Fucosidosis—Clinical Manifestation, Long-Term Outcomes, and Genetic Profile—Review and Case Series
Round 1
Reviewer 1 Report
The authors Stepien Ciara and Jezela-Stanek present a complete and interesting review of fucosidosis.
Fucosidosis is an extremely rare disease and I have to admit that I haven't seen any patient with fucosidosis.
The manuscript is quite complete.
My only comments refer to the introduction that I found not very clear: Lines 31 -33 need to be clarified. Authors do not explicit clearly the role of fucosidase. The lines 31-33 are confusing and may be replaced later.
The manuscript is very interesting and give a complete overview of the disease.
Author Response
The authors Stepien Ciara and Jezela-Stanek present a complete and interesting review of fucosidosis.
Fucosidosis is an extremely rare disease and I have to admit that I haven't seen any patient with fucosidosis.
The manuscript is quite complete.
My only comments refer to the introduction that I found not very clear: Lines 31 -33 need to be clarified. Authors do not explicit clearly the role of fucosidase. The lines 31-33 are confusing and may be replaced later.

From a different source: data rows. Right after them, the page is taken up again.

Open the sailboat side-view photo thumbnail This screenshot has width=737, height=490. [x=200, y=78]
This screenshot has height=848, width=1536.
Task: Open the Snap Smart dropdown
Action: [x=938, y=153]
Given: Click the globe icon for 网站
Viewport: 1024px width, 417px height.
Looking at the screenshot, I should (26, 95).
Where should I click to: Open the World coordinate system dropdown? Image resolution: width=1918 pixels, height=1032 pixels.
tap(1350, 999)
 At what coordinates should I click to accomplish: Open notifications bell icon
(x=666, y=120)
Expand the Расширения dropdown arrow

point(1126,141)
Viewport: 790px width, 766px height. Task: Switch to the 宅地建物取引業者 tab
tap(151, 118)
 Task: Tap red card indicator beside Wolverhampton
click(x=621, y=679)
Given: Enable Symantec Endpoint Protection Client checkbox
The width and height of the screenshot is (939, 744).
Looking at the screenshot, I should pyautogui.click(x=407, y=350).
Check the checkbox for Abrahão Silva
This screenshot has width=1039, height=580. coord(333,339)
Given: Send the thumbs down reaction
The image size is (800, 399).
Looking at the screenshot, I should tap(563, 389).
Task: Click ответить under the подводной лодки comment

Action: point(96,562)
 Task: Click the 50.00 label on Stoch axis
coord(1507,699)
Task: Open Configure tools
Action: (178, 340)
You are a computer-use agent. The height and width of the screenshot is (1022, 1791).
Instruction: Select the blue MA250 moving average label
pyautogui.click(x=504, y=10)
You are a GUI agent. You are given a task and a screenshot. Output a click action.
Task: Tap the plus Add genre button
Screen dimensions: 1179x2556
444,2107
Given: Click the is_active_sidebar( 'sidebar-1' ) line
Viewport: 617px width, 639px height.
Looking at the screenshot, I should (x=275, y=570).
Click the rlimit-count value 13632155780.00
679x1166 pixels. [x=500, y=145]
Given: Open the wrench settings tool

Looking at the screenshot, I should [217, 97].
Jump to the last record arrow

RESPONSE: It has now been clarified and a sentence was added:
‘As a result of the hydrolytic enzyme deficiency, incomplete catabolism of N- and O-glycosylproteins results in the accumulation …’
The manuscript is very interesting and give a complete overview of the disease.
RESPONSE: Thank you
Reviewer 2 Report
This is a detailed review of an ultra-rare disease, fucosidosis. Some considerations:
- You say in abstract: Fucosidosis is a lysosomal storage disease (LSD) is a neurodegenerative disorder which 13 progresses inexorably. But this is not well expressed, it should be reviewed
- t is also said: Only 36 pathogenic variants in the FUCA1 gene are associated with fucosidosis. this is not correct, it must be said at the current time or date
- It would also be positive to comment on the abstract about the genotype-phenotype relationship
- Some reference number like number 4 is not well expressed
Author Response
This is a detailed review of an ultra-rare disease, fucosidosis. Some considerations:
- You say in abstract: Fucosidosis is a lysosomal storage disease (LSD) is a neurodegenerative disorder which 13 progresses inexorably. But this is not well expressed, it should be reviewed
RESPONSE: It has now been corrected to:
‘Fucosidosis is a neurodegenerative disorder which progresses inexorably’.
- It is also said: Only 36 pathogenic variants in the FUCA1 gene are associated with fucosidosis. this is not correct, it must be said at the current time or date
RESPONSE: It is correct and it is further explained in line 75-76:
‘Only 36 pathogenic variants in the FUCA1 gene reported in HGMD are associated with fucosidosis, so far (www.hgmd.cf.ac.uk ; updated November 10, 2020) [25] (Table 1).’
- It would also be positive to comment on the abstract about the genotype-phenotype relationship
RESPONSE: The sentence has been added in the abstract:
‘The genotype-phenotype correlation has not been well defined.’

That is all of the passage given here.